Na comédia de Marcelo Antunez, Porchat surge como Guilherme, aquele que acreditava ter a vida perfeita até vê-la ser transformada por completo. Casado, morava em um apartamento pequeno, porém simpático, e estava satisfeito em ter sexo uma ou duas vezes por semana, se tanto. No trabalho, respeitava os horários e atendia até as demandas mais absurdas do patrão, independente do que tais concordâncias pudessem implicar em sua vida pessoal. Ou seja, era o cara certinho, sempre com o cabelo bem alinhado, gravata apertada e indo dormir na hora certa. É o rato de laboratório, que nem reclama estar sendo tratado como cobaia pelo simples fato de que não percebe estar em um labirinto que o leva sempre ao mesmo desfecho, dia após dia.

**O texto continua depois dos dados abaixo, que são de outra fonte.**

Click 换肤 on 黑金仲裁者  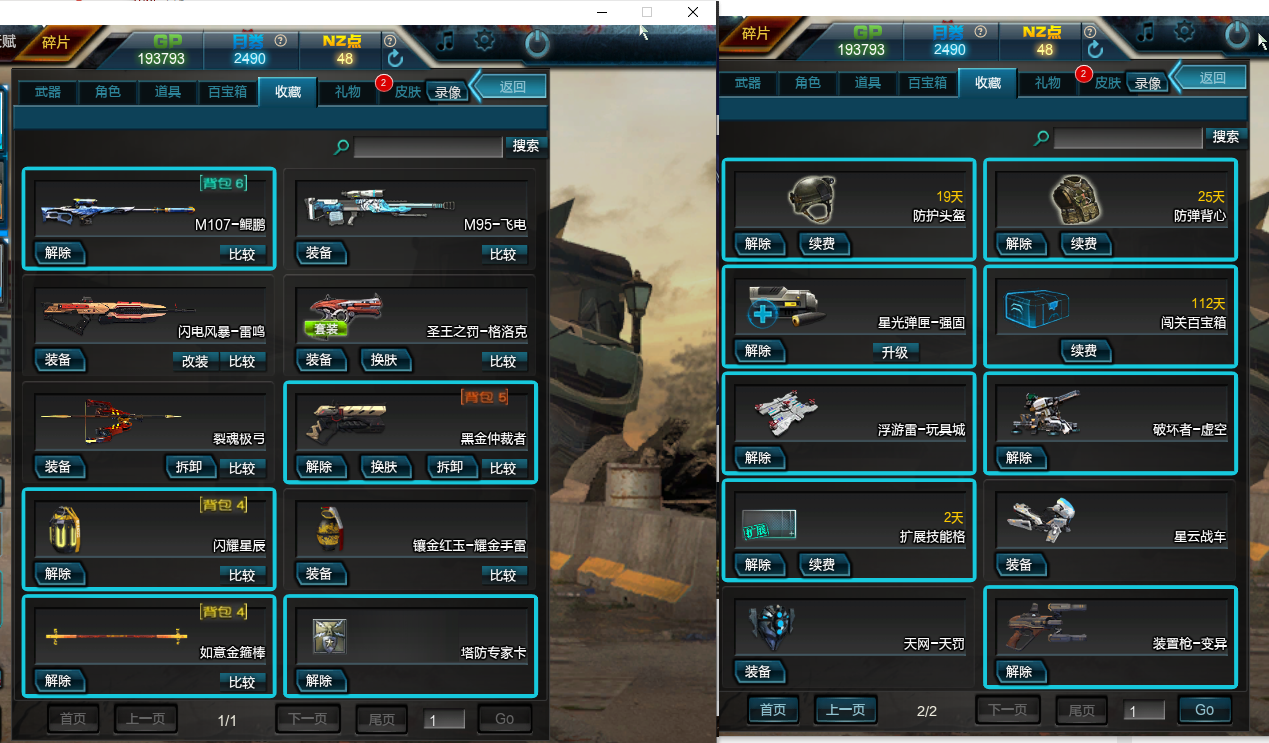[x=384, y=467]
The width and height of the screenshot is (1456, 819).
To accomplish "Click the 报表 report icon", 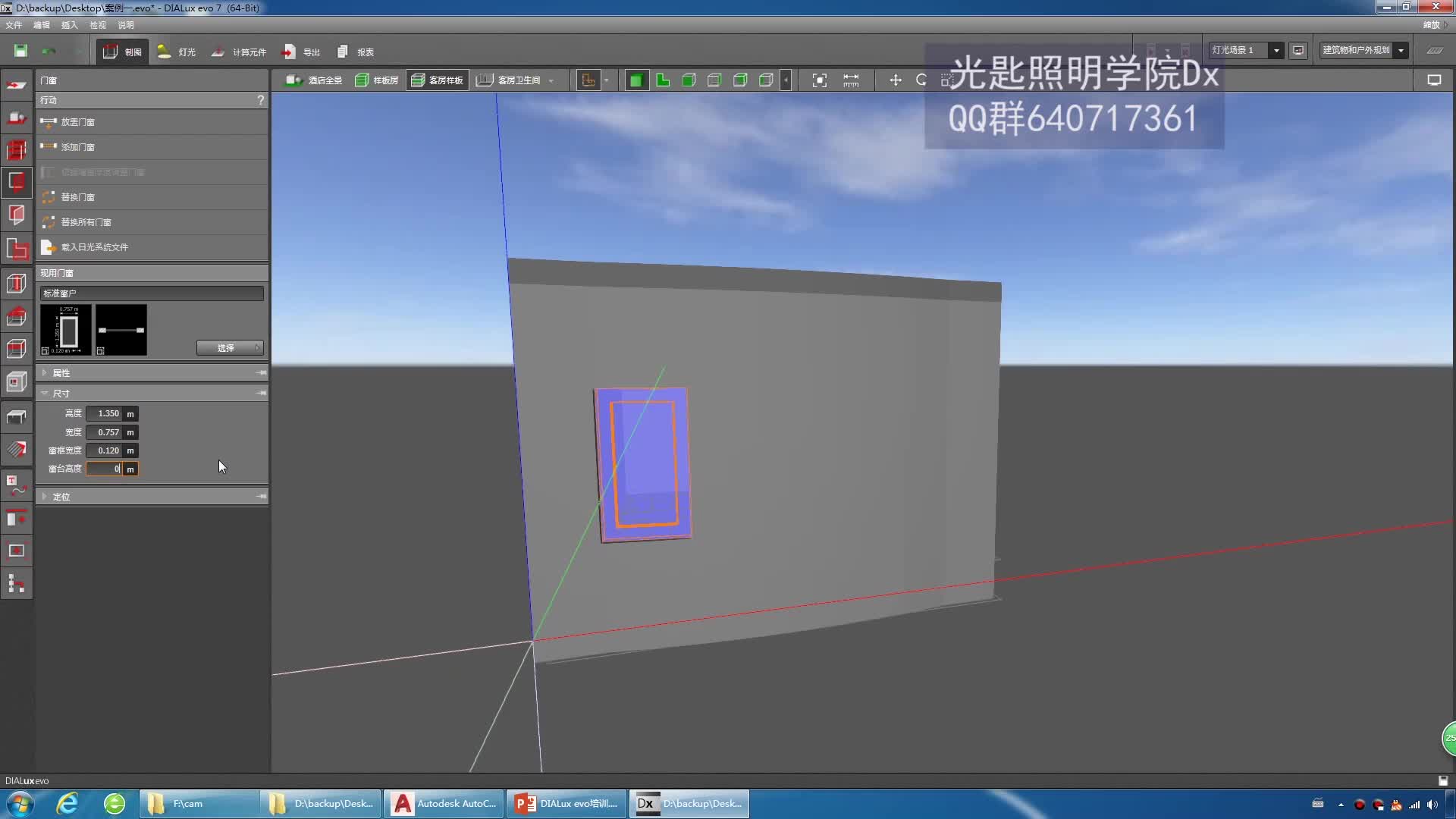I will 356,52.
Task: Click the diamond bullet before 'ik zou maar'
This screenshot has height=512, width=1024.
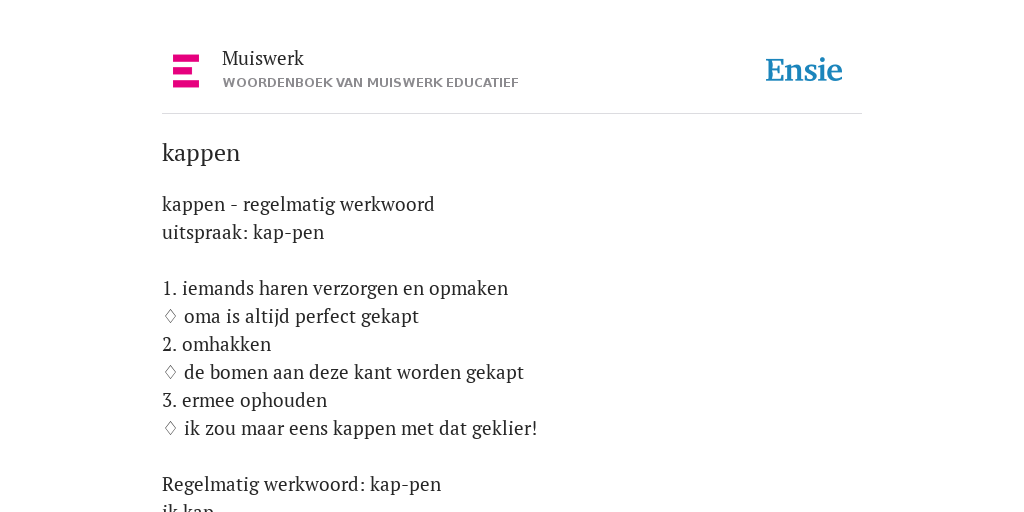Action: (170, 428)
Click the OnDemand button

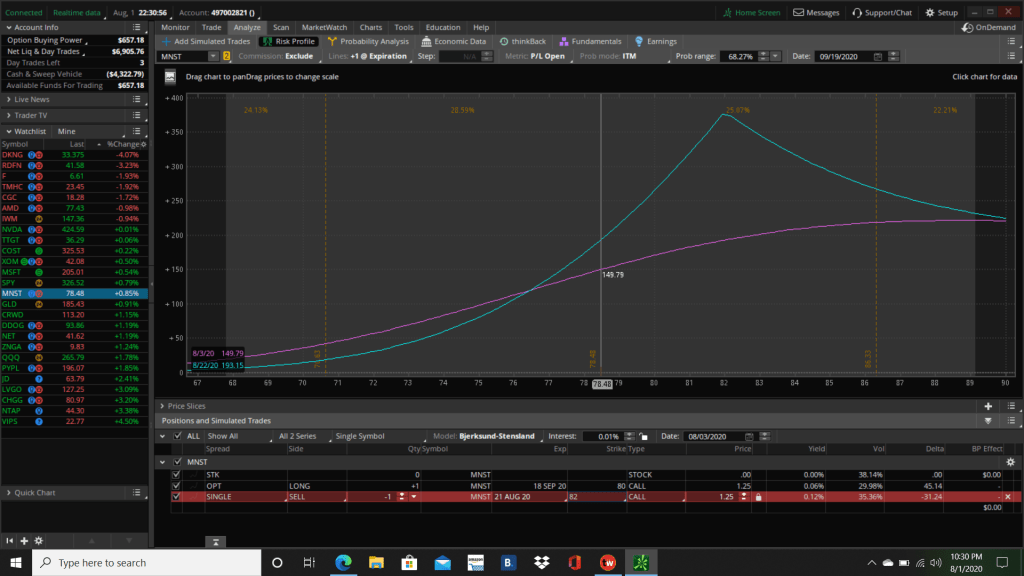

Mas uma hora, como diz o ditado, “a casa cai”. E essa começa a esmorecer, primeiro, quando descobre que a esposa está lhe deixando. Depois, ao ser demitido. Duas decisões que irão lhe afetar de forma drástica. Em comum, no entanto, está o fato de terem sido tomadas por terceiros. E a ele, o que cabe ser feito?
Em uma situação que lhe exige agarrar uma oportunidade que não lhe será oferecida duas vezes, aceita embarcar para o Rio de Janeiro e, ao chegar lá, acaba sendo confundido com outra pessoa e, dessa forma, assumindo uma vida que não é sua, da qual não tem o menor controle, mas que irá permitir que, antes tarde do que nunca, comece a controlar as mudanças de rumo de sua história. Marcelo, a identidade que abraça, é um orador motivacional contratado para comandar os funcionários de uma empresa em crise durante um fim de semana de atividades em grupo. O desafio que tem pela frente, como irá se dar conta, é enorme. E descobrirá ser maior ainda ao se aproximar da contratante, Denise (Dani Calabresa, igualmente eficiente em uma versão mais contida), que lhe revela não ser querida pelos funcionários e que aposta na suposta experiência dele para retomar o controle da situação. Ou seja, não é mais apenas consigo que precisará se preocupar.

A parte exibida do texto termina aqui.